Open zeptonaut opened 8 years ago
/cc @randalnephew
/cc @jbudorick @perezju @petrcermak
Fix up here: https://codereview.chromium.org/2236493003#
Expecting a decent number of broken tests.
Updated bug title to clarify that this is specific to telemetry.
Ah, sorry. Good call.
https://codereview.chromium.org/2236493003# is failing with a bunch of "[305/1094] telemetry.internal.browser.tab_unittest.TabTest.testTabBrowserIsRightBrowser failed unexpectedly 0.3019s: Traceback (most recent call last): File "/b/build/slave/catapult/build/catapult/telemetry/telemetry/testing/browser_test_case.py", line 86, in setUpClass raise Exception('No browser found, cannot continue test.')"
I suspect that the code of of pushing the reference browser' apk to the remote device doesn't work well in parallel as the catapult android host is connected to 7 phones.
@Apeliotes can you help with investigating this bug?
Parallel installation should work, at least from devil's perspective.
It should work from the dependency manager's perspective as well. I think this went through the CQ when the reference builds were updated (the Windows bots are failing in the same way.) So it might be unrelated failures.
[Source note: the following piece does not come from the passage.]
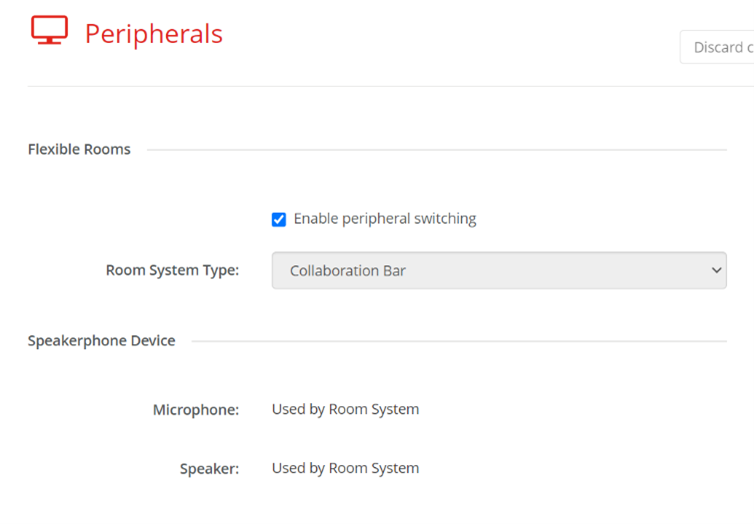The image size is (754, 524).
Task: Click the 'Microphone:' field label
Action: [196, 410]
I'm going to sent the cl through a dry run and see if the tests are still broken.
Thanks Kari for looking into this!
The problem appears to be that we are not prefetching the devil binaries. This isn't an issue on desktop, but means we'll always fail to prefetch on android.
Interesting! Anything we can do to remedy the problem?
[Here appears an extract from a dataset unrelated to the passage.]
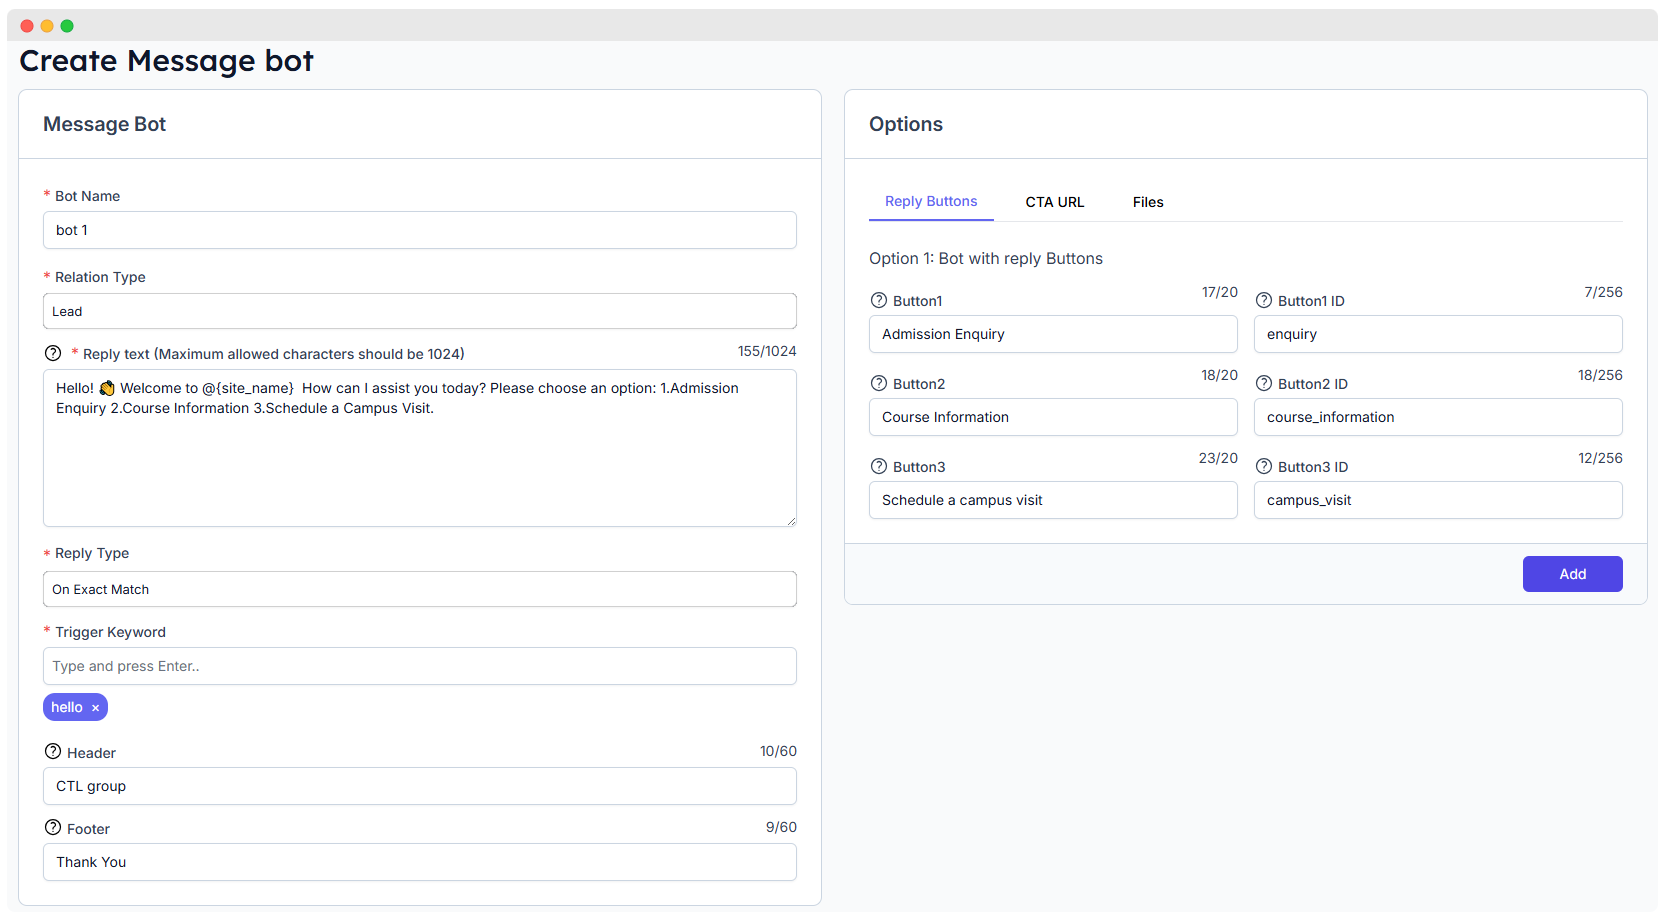Click the help icon beside Button3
Looks like https://codereview.chromium.org/2236493003/ still failed to submit, although it may have been due to ADB flakiness. Retrying now.
Thanks for the quick fix in my absence, Kari. I'll look into a less temporary solution.
Looks like it's still failing :-/
Today's interesting failure of the day: the device_forwarder binary is an asan build for some reason.
AdbShellCommandFailedError: (device: 06b3b31f003bf3cb) shell command run via adb failed on the device:
command: LD_LIBRARY_PATH=/data/local/tmp/forwarder/ /data/local/tmp/forwarder/device_forwarder --kill-server
exit status: 1
output:
- CANNOT LINK EXECUTABLE: could not load library "libclang_rt.asan-arm-android.so" needed by "/data/local/tmp/forwarder/device_forwarder"; caused by library "libclang_rt.asan-arm-android.so" not found
I think that the devices on that bot are in a bad state leftover from previous runs, which means it's time to bring parts of the device provisioning logic up from chromium into devil.
... apparently telemetry has its own copies of the host and device binaries for both md5sum and the forwarder (e.g.). This seems wrong, but somehow telemetry is calling them anyway.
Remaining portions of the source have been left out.